**The problem**:
Skip the pictures. Output only the lines below starting at the line with "The height and" and ending at the line with "the second 商務艙/桂冠艙", both ends included, exactly as they are.

**Extracted information**:
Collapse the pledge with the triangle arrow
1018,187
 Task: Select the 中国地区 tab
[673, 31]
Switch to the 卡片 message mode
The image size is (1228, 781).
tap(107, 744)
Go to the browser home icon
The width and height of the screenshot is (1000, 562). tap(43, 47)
* * *
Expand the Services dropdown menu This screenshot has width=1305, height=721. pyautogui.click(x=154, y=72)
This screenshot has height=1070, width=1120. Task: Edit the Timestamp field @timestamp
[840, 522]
==
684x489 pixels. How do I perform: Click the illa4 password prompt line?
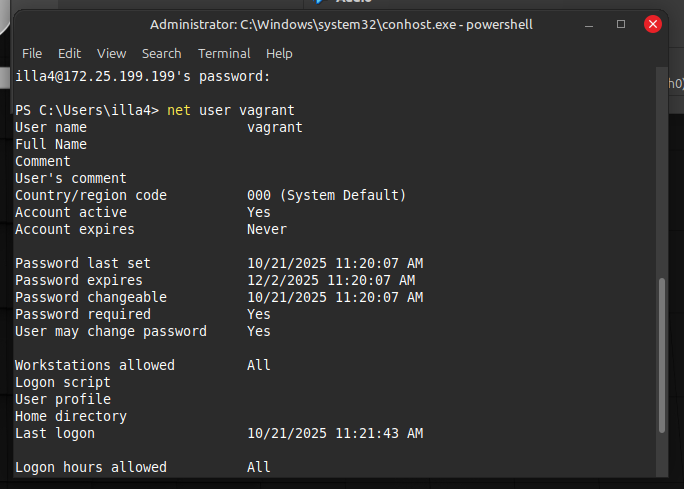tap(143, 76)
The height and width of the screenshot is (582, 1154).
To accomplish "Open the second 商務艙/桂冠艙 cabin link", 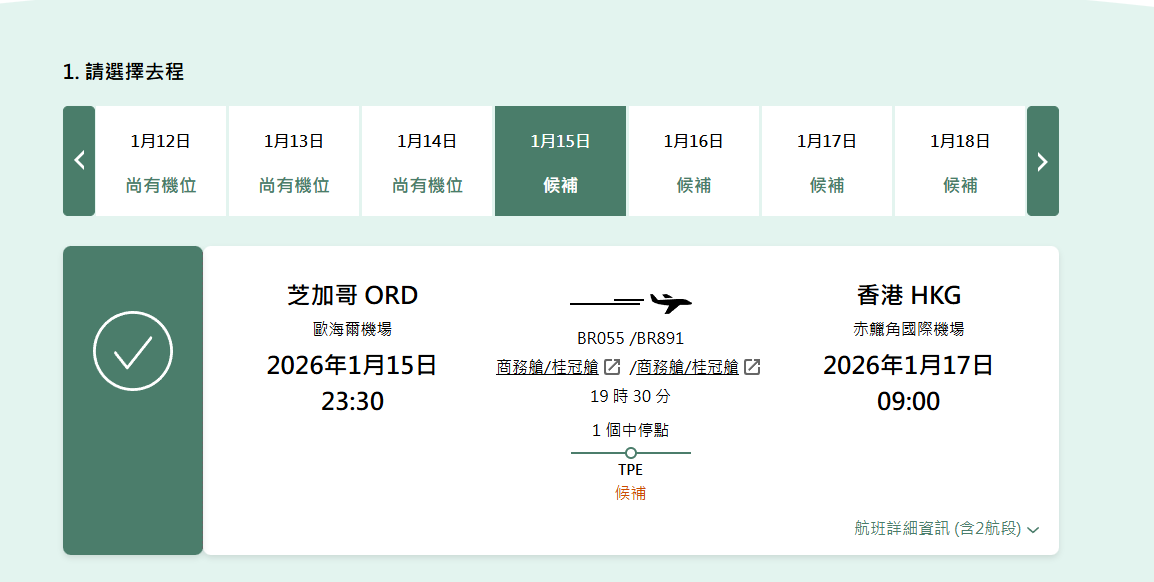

**Task result**:
The height and width of the screenshot is (582, 1154).
To accomplish "Open the second 商務艙/桂冠艙 cabin link", 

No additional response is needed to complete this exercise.